Video screens are made up of hundreds of thousands of pixels that display different colors to form the images. With current technology, each of these pixels contains three subpixels — one red, one green, and one blue. A new method was developed to tune the color of the subpixels. The new color-changing surface could lead to three times the resolution for televisions, smartphones, and other devices.

By applying differing voltages, the color of individual subpixels can be changed to red, green, or blue — the RGB scale — or gradations in between; for example, a red subpixel can be changed to blue. Traditional displays require three static color filters to show the full RGB color; in the new display, a single subpixel-less pixel can be tuned across a given color gamut.

By eliminating the three static subpixels that currently make up every pixel, the size of individual pixels can be reduced by three.
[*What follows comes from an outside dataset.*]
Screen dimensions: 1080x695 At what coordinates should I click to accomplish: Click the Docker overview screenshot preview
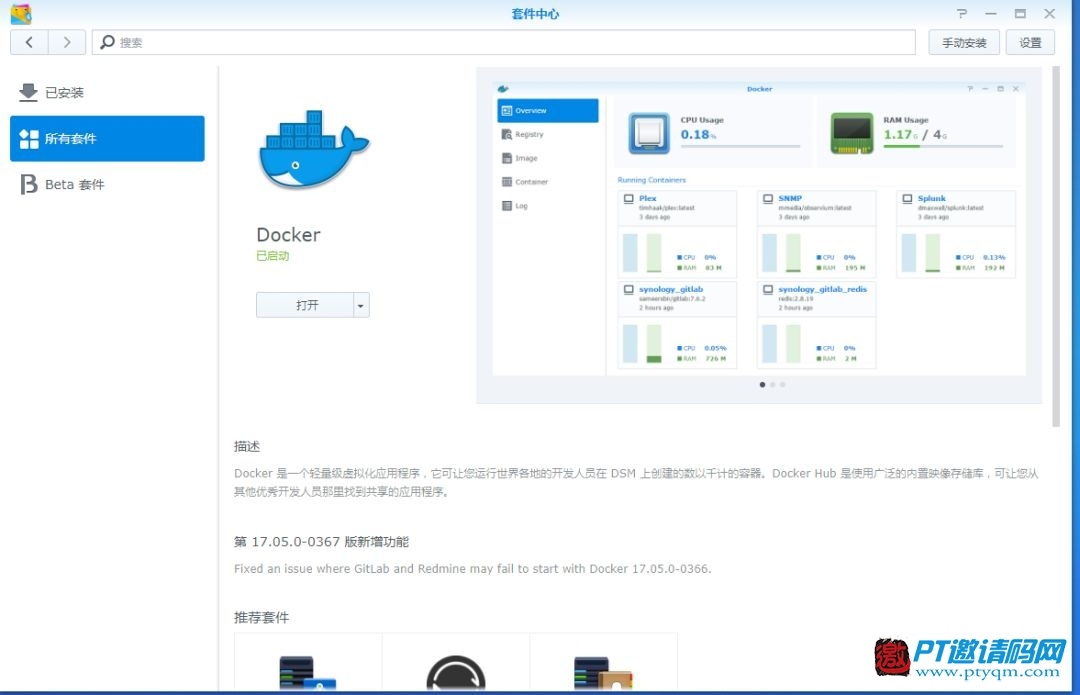pyautogui.click(x=759, y=229)
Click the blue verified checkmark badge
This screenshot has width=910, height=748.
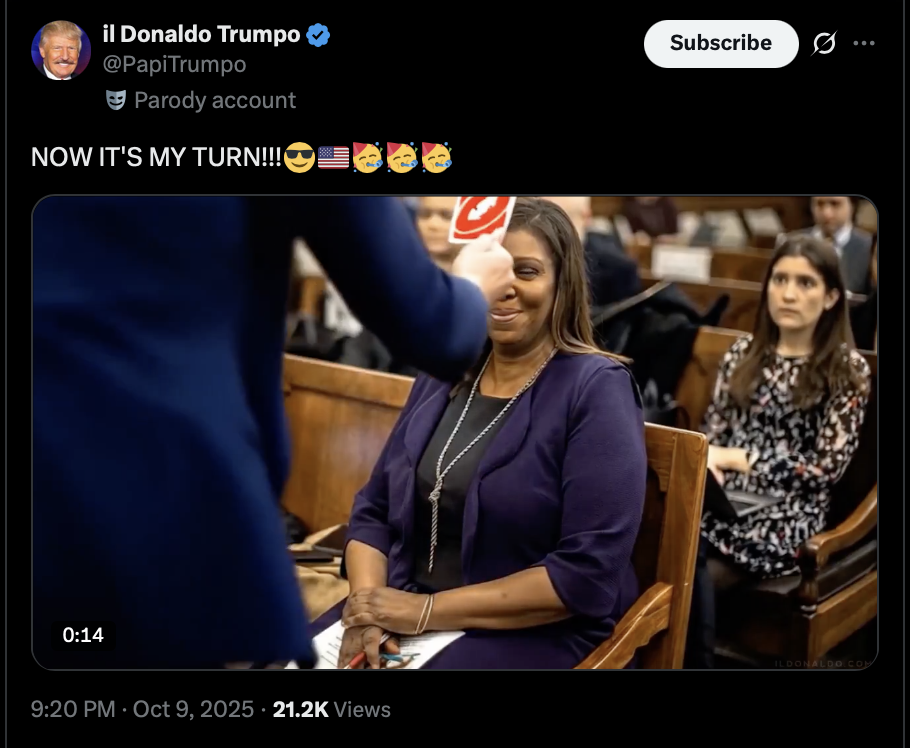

Three times as many pixels means three times the resolution. That would have major implications for augmented reality and virtual reality headsets that need very high resolution because they’re so close to the eye. And because there would no longer be a need to turn off some subpixels to display a solid color, the brightness of screens could be much greater.

The inventors created an embossed nanostructure surface resembling an egg crate, covered with a skin of reflective aluminum. Several variations of this nanostructure were required to achieve the full range of colors. Modifying the roughness of the surface allowed a full range of colors to be achieved with a single nanostructure. The nanostructure surface can be easily integrated with existing display technology, so the underlying hardware wouldn’t need to be replaced or re-engineered.